Another option is to convert the number to floating-point format, use "real" log10 function, and check if the result is an integer. Note that double must be used here, because float has too small precision and would incorrectly return 1 for inputs like: 999999999, 1000000001.

int IsLog10_v2(int32_t x)
{
    // Convert x to double.

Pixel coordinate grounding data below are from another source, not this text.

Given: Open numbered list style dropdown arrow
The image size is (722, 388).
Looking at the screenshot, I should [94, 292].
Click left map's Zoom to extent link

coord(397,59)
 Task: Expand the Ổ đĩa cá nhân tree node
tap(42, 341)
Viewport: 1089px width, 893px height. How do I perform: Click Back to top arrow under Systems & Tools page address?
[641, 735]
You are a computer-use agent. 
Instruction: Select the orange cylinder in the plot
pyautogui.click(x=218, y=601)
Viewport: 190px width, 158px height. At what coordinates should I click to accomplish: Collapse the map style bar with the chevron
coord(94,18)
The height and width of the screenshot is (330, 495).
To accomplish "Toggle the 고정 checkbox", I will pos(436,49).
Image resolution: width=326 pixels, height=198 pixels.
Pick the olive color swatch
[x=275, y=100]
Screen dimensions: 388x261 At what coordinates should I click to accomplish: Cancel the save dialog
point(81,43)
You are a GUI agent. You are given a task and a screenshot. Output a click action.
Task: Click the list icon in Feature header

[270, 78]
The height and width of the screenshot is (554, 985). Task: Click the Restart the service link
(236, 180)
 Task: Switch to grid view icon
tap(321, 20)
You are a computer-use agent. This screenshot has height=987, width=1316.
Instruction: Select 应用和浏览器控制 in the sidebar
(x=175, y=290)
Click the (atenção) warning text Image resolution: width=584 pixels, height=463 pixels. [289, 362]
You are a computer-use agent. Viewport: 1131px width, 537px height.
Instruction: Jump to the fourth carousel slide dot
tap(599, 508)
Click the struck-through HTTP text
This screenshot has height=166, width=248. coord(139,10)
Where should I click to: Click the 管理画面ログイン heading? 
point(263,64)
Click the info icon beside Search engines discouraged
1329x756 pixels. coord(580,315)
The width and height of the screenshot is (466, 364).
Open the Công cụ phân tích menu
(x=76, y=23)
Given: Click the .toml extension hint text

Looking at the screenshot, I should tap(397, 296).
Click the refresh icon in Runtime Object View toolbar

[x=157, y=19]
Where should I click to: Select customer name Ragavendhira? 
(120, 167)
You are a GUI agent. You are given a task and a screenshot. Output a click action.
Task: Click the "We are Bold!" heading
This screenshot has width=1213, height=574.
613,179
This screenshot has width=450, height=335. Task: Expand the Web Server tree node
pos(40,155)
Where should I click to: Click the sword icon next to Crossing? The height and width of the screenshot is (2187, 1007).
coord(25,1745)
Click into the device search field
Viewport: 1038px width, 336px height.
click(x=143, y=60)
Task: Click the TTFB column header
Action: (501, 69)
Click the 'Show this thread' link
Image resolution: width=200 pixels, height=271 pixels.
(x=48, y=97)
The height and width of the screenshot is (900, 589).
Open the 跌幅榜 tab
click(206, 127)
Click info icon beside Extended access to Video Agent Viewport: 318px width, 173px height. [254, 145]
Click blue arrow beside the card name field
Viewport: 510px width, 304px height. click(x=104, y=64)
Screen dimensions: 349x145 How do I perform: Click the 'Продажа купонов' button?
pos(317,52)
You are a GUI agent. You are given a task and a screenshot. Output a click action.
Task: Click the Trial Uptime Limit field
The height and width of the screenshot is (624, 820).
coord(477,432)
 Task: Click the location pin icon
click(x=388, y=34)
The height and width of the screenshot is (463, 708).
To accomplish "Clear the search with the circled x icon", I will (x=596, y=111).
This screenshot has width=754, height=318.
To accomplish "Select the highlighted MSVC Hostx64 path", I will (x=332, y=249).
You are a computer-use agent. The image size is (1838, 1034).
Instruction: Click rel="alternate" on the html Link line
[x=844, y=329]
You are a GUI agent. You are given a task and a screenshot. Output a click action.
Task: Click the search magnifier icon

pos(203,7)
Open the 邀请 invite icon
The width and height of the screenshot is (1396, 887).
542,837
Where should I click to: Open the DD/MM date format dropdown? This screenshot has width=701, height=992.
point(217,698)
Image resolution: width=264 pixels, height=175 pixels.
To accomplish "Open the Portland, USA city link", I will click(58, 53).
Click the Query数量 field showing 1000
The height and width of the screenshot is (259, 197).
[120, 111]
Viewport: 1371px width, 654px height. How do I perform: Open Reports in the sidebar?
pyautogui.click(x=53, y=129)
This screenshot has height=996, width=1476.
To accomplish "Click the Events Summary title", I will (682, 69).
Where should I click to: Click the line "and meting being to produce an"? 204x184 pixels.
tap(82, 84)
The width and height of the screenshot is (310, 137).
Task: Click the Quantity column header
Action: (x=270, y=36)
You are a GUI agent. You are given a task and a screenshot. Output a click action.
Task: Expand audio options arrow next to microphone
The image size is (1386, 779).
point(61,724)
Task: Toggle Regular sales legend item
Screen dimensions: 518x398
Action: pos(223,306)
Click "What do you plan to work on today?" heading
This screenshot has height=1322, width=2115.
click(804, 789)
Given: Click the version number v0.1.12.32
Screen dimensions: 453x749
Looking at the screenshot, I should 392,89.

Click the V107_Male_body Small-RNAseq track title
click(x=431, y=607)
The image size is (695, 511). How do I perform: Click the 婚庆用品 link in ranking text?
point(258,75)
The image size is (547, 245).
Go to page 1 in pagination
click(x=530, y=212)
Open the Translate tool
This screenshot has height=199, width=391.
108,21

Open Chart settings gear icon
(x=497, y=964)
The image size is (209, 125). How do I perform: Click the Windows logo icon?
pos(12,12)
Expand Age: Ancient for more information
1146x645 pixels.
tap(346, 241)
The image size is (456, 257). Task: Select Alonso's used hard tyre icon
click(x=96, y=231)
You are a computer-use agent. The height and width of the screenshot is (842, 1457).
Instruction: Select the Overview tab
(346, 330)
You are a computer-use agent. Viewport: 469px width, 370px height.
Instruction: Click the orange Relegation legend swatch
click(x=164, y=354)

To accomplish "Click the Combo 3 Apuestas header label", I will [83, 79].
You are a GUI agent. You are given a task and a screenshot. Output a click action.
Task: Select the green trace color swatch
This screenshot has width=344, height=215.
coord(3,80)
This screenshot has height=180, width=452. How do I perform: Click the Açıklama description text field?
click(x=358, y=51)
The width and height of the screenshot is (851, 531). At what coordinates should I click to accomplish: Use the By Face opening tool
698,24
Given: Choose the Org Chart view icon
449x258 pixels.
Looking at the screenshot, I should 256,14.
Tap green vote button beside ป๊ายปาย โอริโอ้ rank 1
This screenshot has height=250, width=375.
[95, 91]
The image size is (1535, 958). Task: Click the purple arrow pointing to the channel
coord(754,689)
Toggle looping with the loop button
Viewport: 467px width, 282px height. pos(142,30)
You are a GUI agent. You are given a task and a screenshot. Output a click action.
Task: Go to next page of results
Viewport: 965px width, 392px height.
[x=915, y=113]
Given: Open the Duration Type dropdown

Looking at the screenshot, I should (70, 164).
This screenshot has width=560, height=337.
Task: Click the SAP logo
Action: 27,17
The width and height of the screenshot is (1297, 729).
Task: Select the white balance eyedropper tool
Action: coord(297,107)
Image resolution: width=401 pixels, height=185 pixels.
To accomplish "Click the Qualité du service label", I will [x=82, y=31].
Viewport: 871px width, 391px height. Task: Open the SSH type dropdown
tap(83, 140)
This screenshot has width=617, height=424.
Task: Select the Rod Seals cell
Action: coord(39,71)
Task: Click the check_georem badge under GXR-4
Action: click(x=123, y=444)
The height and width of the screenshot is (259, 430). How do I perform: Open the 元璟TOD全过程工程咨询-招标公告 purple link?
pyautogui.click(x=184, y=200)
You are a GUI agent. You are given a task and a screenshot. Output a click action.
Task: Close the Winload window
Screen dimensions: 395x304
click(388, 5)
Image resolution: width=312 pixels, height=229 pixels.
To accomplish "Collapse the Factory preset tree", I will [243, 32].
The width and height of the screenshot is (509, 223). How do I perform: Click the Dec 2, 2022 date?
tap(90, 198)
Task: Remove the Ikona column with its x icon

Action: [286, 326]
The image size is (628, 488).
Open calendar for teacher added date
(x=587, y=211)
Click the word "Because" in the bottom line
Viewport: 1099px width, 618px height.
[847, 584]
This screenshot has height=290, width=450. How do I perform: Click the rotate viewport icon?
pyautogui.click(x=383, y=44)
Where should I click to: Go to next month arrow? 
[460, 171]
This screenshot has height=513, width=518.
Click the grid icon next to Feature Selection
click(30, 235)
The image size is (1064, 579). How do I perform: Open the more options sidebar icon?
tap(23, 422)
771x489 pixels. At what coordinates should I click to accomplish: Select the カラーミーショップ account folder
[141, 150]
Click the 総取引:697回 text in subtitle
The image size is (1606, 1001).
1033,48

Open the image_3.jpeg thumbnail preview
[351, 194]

Calculate log10 of it.
    double x_d = (double)x;
    double x_log10 = log10(x_d);
    // Check if result is integer number - has zero fractional part.
    return x_log10 - floor(x_log10) == 0.0;
}

If we want to operate on integer numbers only, we may come up with a recursive algorithm that checks whether the number is greater than zero, divisible by 10 and then calls the same function for x/10.

int IsLog10_v3(int32_t x)
{
    if(x <= 0)
        return 0;
    if(x == 1)
        return 1;
    if(x % 10 != 0)
        return 0;
    // Recursion.
    return IsLog10_v3(x / 10);
}

Because it's a tail recursion, it's easy to convert it to iterative algorithm (use loop instead of recursive call).

int IsLog10_v4(int32_t x)
{
    if(x <= 0)
        return 0;
    // Same algorithm as v3, but converted from recursion to loop.
    for(;;)
    {
        if(x == 1)
            return 1;
        if(x % 10 != 0)
            return 0;
        x /= 10;
    }
}

Finally, the most efficient solution is to notice that there are only few possible powers of 10 in the range of 32-bit integers, so we can just enumerate them all.

int IsLog10_v5(int32_t x)
{
    // Just enumerate all possible results.
    return
        x == 1 ||
        x == 10 ||
        x == 100 ||
        x == 1000 ||
        x == 10000 ||
        x == 100000 ||
        x == 1000000 ||
        x == 10000000 ||
        x == 100000000 ||
        x == 1000000000;
}

You can find full source code as a simple, complete C program together with tests on my GitHub, as file: IsLog10.c.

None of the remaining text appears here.